It’s hard for a shepherd when the bear pays a call. It isn’t a good time for me to visit, but when I set out I know nothing of all this.
Mustaphá has invited me to the Mont-roig estive (summer pasture) on the Catalan side of the Pyrenean watershed. This is good mountain-walking country. Mustaphá’s hut, at 2200m above sea level, is on the Pyrenean High Route (HRP). The Senda (GR11) passes through Tavascan 8km away.
I want to arrive before Mustaphá and his assistant J take their flock for its daily walk. So I find myself climbing through the fir trees by the light of my headtorch. After an hour and a half, the woods start to thin out and dawn begins to trickle over the ridge, but it takes me the same time again, still climbing, to reach the estive. Last night’s thunderstorms have left the grass wet, but the skies are blue.

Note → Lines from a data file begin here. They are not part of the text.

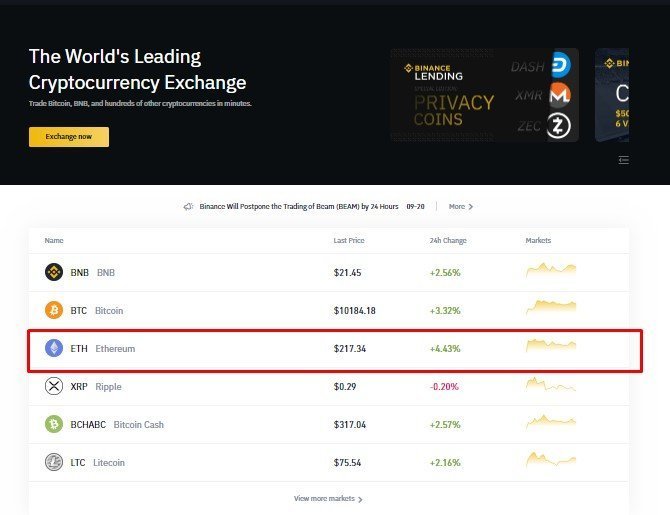This screenshot has width=670, height=515.
Task: Click the BNB coin logo icon
Action: point(54,272)
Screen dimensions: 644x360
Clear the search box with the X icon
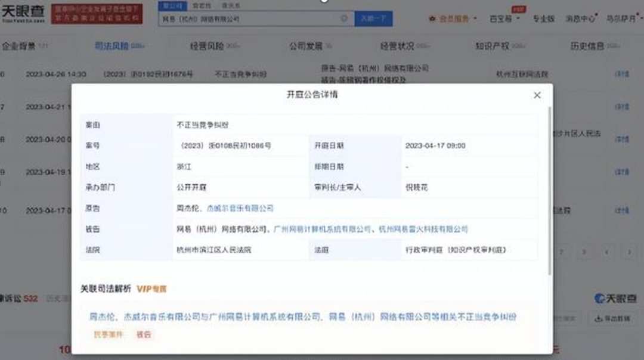point(344,18)
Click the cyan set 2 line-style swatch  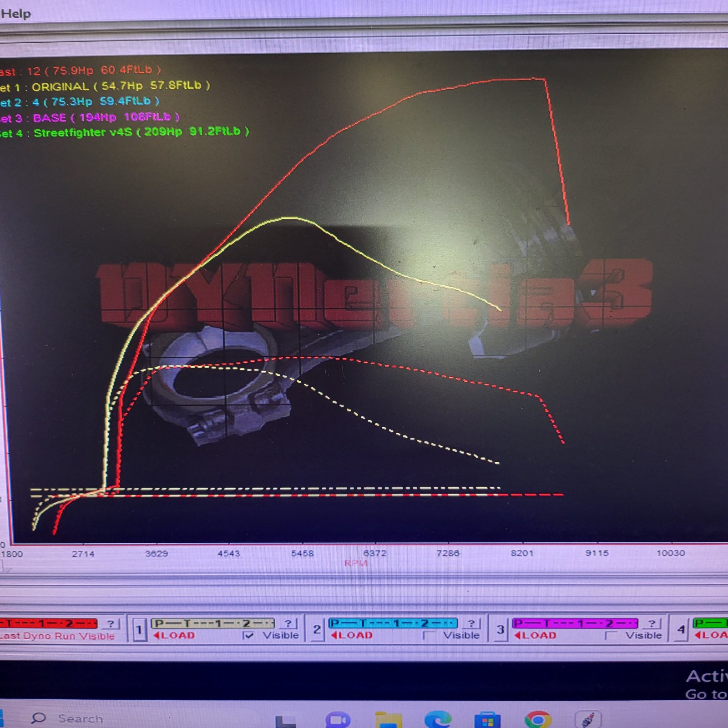pyautogui.click(x=393, y=623)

The edge of the estive is marked by a triangular sign warning that patous are at work. Beyond it, the grey walls of the glacial cirque rise vertically out of the grass and rocks. In the hollow, I can see the sheep, tightly constrained by electric netting, a more sophisticated version of the traditional electric wire fence. It looks like the kind of netting used by fishermen. Not only is it strong, but also every strand has a wire running along it, powered by a solar panel.
There are a thousand animals in this temporary sheepfold. After last night’s rain the ground is muddy: the netting will need to be moved soon. Next to it is a tatty off-white portacabin that must have been borrowed from a building site.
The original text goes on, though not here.